Competition in the mobile-payments sector is exploding with a vengeance, with dozens of companies trying to figure out the next revolution of payments. It's a movement that's been a long time coming, replacing old-fashioned wallets with digital ones built into mobile devices.
For now, consumer adoption remains relatively tepid. Think about it: How often have you seen someone use a smartphone to pay for a purchase, even though there are a myriad of existing options out there today?
To NFC ...
Looking to broaden their revenue streams, wireless carriers AT&T, Verizon, and T-Mobile have been jointly building their own mobile payment network called ISIS for years, also using NFC technology.
Or not to NFC ...
The biggest hurdle for widespread NFC adoption is that it requires hardware on both ends, the consumer's device and at the merchant's point-of-sale. That's a steep ramp to climb, because it requires everyone to buy a smartphone that sports an NFC-chip and merchants to spend to invest in upgrading infrastructure. Then you run into a chicken-and-egg conundrum. It's only useful for consumers if merchants support it, but merchants will only add support if it's widely adopted by consumers.
NPD analyst Linda Barrabee adds: "NFC-based mobile wallet plays will be disadvantaged in the [short term because of] lack of hardware. This potentially gives PayPal, among others, some running room." On eBay's second-quarter conference call, CEO John Donahoe said, "When is [NFC] going to be ready? Never."
In addition, it's debatable if NFC really adds any convenience to the payment process, since swiping a credit card and tapping a smartphone take about the same amount of time. Only about 1% of phones currently sold have the requisite NFC chips, with many recent Android devices leading the way, including the two most recent Samsung-built Nexus devices, the Nexus S and Galaxy Nexus.
… That is the question
Meanwhile, Apple sits silently on the sidelines, waiting until the water is warm before jumping in.

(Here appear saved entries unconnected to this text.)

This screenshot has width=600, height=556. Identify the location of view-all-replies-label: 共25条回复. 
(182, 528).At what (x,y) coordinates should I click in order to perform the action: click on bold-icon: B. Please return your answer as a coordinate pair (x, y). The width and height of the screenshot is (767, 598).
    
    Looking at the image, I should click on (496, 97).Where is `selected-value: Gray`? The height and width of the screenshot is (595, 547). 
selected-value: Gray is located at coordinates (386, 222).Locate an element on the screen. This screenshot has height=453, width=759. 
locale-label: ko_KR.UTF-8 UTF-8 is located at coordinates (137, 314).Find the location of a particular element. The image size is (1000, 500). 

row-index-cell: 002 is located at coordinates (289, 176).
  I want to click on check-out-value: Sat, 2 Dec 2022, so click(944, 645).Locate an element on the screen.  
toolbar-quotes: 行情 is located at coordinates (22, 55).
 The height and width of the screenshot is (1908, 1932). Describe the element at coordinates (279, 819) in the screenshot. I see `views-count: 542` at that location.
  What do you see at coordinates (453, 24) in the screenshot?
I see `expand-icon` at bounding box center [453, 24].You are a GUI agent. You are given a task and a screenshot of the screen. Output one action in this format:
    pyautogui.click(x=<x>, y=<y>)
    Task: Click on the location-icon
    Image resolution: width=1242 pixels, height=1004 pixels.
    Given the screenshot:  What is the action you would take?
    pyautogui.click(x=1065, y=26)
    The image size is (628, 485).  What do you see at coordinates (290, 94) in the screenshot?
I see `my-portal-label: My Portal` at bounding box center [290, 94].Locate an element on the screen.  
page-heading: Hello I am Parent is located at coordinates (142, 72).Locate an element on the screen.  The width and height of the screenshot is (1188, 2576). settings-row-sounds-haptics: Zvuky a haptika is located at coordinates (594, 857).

According to The Wall Street Journal, the iPhone maker is biding its time for an inevitable foray. The company has considered a wide array of alternatives, even potentially building its own payment network. Apple's hardware engineers have considered NFC, which has not been included on any Apple device to date, but would be concerned about space constraints. As iPhones continue to get thinner, there's not much real estate inside to spare. The industry will be watching to see whether the next iPhone will have an NFC chip, after it didn't make the cut last year.
Apple would be more interested in a way that taps into the cloud as opposed to relying on an incomplete hardware infrastructure. It now has 400 million active iTunes accounts with credit cards on file, and the stepping stone that was agreed upon was the Passbook app that was unveiled last month, aggregating wallet-related information.
Ready to pounce
There's little doubt over whether Apple will jump into the payments ring, and in characteristic fashion it will make a big splash. Apple only adopts future technologies on the rise, and one could argue whether NFC qualifies. It's not a new technology, but it has been garnering attention lately primarily for its payment potentials. Cupertino also generally shies away from half-baked offerings, Siri notwithstanding, and going all the way with NFC doesn't seem realistic lacking infrastructure.
For now, Apple continues to wait and see, but one day soon it will most assuredly get in on the payment action.